Consegna 1: Trascrivi fedelmente il passo della recensione che si apre con le parole contenenti "Camilla Barbarito racconta" e si chiude con "procurato enorme piacere.".
Consegna 2: Stabilisci se ciascuna delle seguenti affermazioni concorda con la recensione, rispondendo sì o no e citando esattamente le parole decisive: (a) chi scrive aveva assistito allo spettacolo quando fu presentato nel giugno precedente all'Atelier del Teatro Menotti; (b) Chavela Vargas partecipò al film di Herzog "Grido di pietra"; (c) Almodovar utilizzò le canzoni di Chavela Vargas come colonne sonore di alcuni suoi film.

Estratto:
“Chavela V.” con Camilla Barbarito in Cortile di Palazzo Sormani – Recensione

© Matteo Capuzzi

Camilla Barbarito racconta (e canta) di Chavela Vargas. Da amante qual sono della musica latino americana avevo perso con rammarico questo spettacolo quando era stato presentato nel giugno scorso all’Atelier del Teatro Menotti perché in quei giorni ero assente da Milano. L’ho “recuperato” fortunatamente sabato scorso nella Rassegna Menotti in Sormani. Conoscevo già Chavela Vargas attraverso i suoi dischi e i suoi video che hanno raggiunto il grosso pubblico negli anni ’90 quando, dopo circa undici anni dall’abbandono della scena, partecipò al film di Herzog “Grido di pietra”. Com’è noto a diffondere meglio la sua figura fu poi Almodovar che utilizzò le sue canzoni come colonne sonore di alcuni suoi film. Assistere ora a uno spettacolo in cui viene omaggiata da una cantante dalle eccellenti capacità di Camilla Barbarito mi ha procurato enorme piacere.

Materiale fornito:
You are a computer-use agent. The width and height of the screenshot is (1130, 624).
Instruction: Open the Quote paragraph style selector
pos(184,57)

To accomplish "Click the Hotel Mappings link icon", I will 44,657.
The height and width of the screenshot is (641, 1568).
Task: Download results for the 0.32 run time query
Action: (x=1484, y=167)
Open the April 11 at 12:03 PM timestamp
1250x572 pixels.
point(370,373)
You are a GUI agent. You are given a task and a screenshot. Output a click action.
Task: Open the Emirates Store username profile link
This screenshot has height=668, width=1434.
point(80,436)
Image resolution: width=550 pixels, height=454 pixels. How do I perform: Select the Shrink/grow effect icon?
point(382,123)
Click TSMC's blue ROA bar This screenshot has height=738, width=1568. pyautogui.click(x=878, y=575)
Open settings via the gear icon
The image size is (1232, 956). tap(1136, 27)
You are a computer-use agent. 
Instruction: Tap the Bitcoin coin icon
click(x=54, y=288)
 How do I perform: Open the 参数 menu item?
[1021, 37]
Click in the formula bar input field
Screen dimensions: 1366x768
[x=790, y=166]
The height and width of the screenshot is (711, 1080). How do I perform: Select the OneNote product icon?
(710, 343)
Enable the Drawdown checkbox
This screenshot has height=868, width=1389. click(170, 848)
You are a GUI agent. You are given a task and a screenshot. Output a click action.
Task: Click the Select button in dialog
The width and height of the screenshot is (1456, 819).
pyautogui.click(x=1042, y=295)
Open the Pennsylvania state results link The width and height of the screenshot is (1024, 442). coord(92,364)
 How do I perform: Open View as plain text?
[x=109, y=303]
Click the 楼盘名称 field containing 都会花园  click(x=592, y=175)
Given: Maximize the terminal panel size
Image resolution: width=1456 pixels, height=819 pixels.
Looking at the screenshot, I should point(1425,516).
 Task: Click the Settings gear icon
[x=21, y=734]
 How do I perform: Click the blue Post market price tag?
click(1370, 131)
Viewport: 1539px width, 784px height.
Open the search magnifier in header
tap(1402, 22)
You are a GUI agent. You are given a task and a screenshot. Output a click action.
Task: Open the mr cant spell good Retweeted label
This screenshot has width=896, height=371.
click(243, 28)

Risposta completa 1:
Camilla Barbarito racconta (e canta) di Chavela Vargas. Da amante qual sono della musica latino americana avevo perso con rammarico questo spettacolo quando era stato presentato nel giugno scorso all’Atelier del Teatro Menotti perché in quei giorni ero assente da Milano. L’ho “recuperato” fortunatamente sabato scorso nella Rassegna Menotti in Sormani. Conoscevo già Chavela Vargas attraverso i suoi dischi e i suoi video che hanno raggiunto il grosso pubblico negli anni ’90 quando, dopo circa undici anni dall’abbandono della scena, partecipò al film di Herzog “Grido di pietra”. Com’è noto a diffondere meglio la sua figura fu poi Almodovar che utilizzò le sue canzoni come colonne sonore di alcuni suoi film. Assistere ora a uno spettacolo in cui viene omaggiata da una cantante dalle eccellenti capacità di Camilla Barbarito mi ha procurato enorme piacere.

Risposta completa 2:
(a) No: "avevo perso con rammarico questo spettacolo quando era stato presentato nel giugno scorso all’Atelier del Teatro Menotti perché in quei giorni ero assente da Milano".
(b) Sì: "partecipò al film di Herzog “Grido di pietra”".
(c) Sì: "utilizzò le sue canzoni come colonne sonore di alcuni suoi film".